◆ **Task to complete**
Express the material from its first line through the line containing "(402, 1149)" as a JSON list of strings, one string per line, omitting blank lines.

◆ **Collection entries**
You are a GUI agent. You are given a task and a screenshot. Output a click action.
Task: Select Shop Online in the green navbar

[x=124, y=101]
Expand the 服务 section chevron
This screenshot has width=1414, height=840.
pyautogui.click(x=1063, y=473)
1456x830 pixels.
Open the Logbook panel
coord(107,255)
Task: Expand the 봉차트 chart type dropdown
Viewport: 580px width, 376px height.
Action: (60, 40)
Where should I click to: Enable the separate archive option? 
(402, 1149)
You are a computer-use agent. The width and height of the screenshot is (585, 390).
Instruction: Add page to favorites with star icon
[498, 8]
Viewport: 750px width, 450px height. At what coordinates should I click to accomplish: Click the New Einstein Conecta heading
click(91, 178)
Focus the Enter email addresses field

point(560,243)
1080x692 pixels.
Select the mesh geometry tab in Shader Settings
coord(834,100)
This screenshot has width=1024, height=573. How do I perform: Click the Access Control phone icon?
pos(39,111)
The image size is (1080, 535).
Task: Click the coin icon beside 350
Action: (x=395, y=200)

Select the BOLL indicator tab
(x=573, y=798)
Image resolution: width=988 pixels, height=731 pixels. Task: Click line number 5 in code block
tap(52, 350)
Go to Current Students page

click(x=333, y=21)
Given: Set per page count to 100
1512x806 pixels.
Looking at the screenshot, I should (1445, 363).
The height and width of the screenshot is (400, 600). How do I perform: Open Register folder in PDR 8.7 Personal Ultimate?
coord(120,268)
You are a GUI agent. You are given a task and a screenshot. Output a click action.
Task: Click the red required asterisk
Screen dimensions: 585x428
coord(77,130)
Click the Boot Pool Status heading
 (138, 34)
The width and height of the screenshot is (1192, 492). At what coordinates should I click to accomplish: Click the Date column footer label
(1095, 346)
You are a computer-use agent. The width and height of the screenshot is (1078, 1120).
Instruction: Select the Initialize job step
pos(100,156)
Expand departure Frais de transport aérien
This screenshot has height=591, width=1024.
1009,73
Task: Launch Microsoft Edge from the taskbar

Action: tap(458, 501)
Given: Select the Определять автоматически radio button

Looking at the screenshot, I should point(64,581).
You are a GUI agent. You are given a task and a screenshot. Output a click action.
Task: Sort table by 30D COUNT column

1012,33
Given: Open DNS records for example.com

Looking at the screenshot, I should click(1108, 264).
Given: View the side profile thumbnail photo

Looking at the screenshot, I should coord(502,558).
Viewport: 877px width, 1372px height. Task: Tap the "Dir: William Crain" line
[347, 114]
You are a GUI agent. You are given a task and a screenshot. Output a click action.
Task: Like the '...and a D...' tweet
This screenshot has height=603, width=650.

◆ **Full output**
[
  "You are a GUI agent. You are given a task and a screenshot. Output a click action.",
  "Task: Select Shop Online in the green navbar",
  "[x=124, y=101]",
  "Expand the 服务 section chevron",
  "This screenshot has width=1414, height=840.",
  "pyautogui.click(x=1063, y=473)",
  "1456x830 pixels.",
  "Open the Logbook panel",
  "coord(107,255)",
  "Task: Expand the 봉차트 chart type dropdown",
  "Viewport: 580px width, 376px height.",
  "Action: (60, 40)",
  "Where should I click to: Enable the separate archive option? ",
  "(402, 1149)"
]